The MCP3912 works with SPI modes 0,0 and 1,1. This means that on the pic, SPI mode 0,0 has CKP = 0 and CKE = 1. SPI mode 1,1 has CKP = 1 and CKE = 0. In more standard terms this is expressed as SCK's polarity and SCK's phase as both either being 0 or 1.
In mode 0,0: 0 = Clock Idle low level, 0 = SDO transmit edge (*) active to idle In mode 1,1: 1 = Clock Idle high level, 1 = SDO transmit edge idle to active
MISO data should be sampled on the rising edge of SCLK as SDO of the MCP3912 latches on the falling edge, this will give adequate time for ringing to settle.
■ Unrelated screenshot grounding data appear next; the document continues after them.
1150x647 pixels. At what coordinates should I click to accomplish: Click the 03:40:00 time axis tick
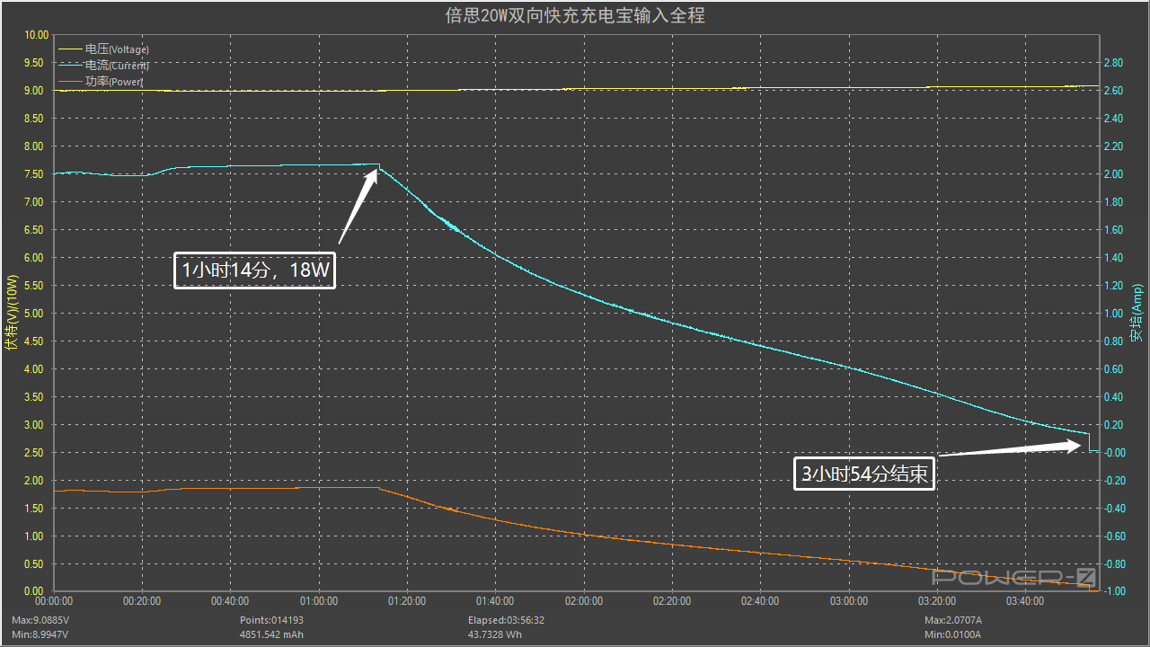pyautogui.click(x=1025, y=601)
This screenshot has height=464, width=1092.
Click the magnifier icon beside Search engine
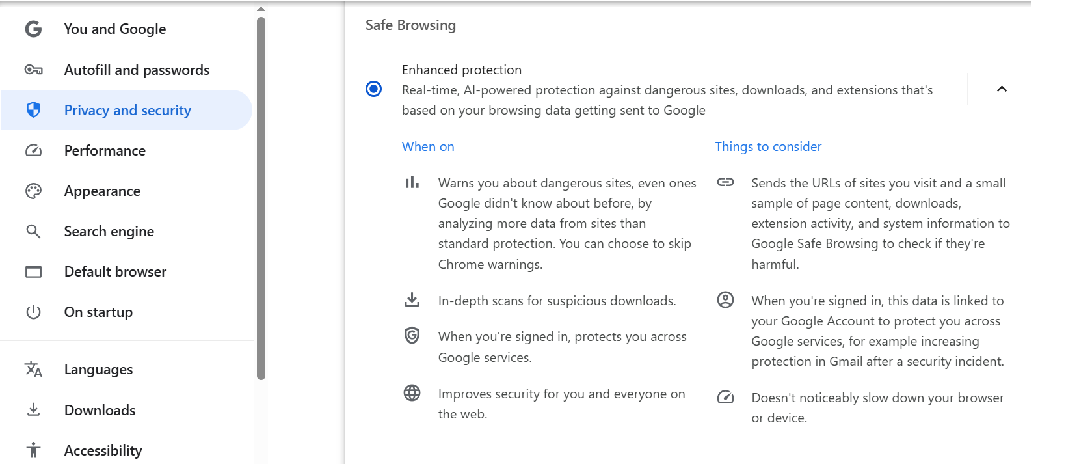[x=33, y=231]
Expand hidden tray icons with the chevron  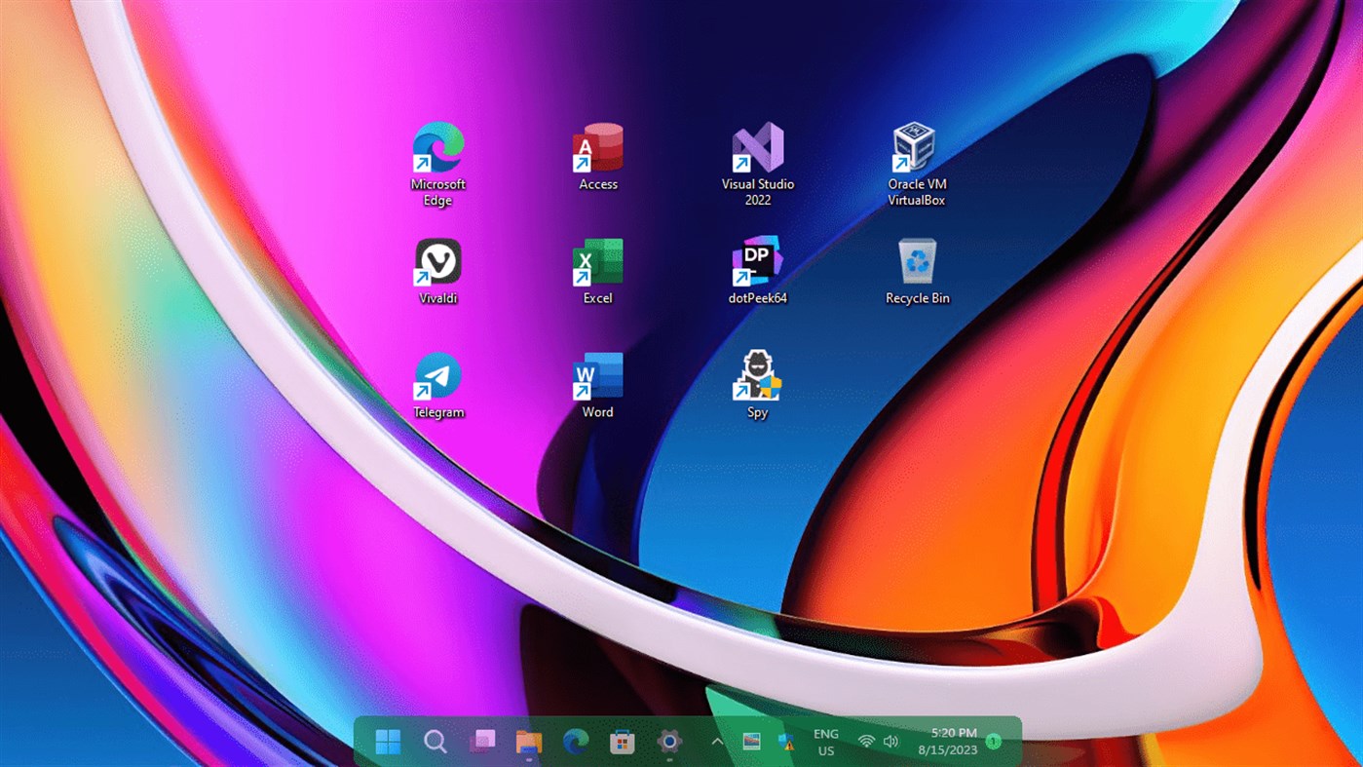pos(716,741)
The multi-purpose connector has a whole bunch of peripherals broken out on it and I've elected to use some of the unused ones as digital IO for the MCP3912. They are as follows:
NOTE: SIWUA pin on the ft2232 adapter is currently floating on DAQ board v2.0b, and should be connected to VCCIO as it is unused. A pin next to it has 3.3v on it and should be shorted to the SIWUA pin in this revision if there are any data transmissions problems (they haven't shown up yet.)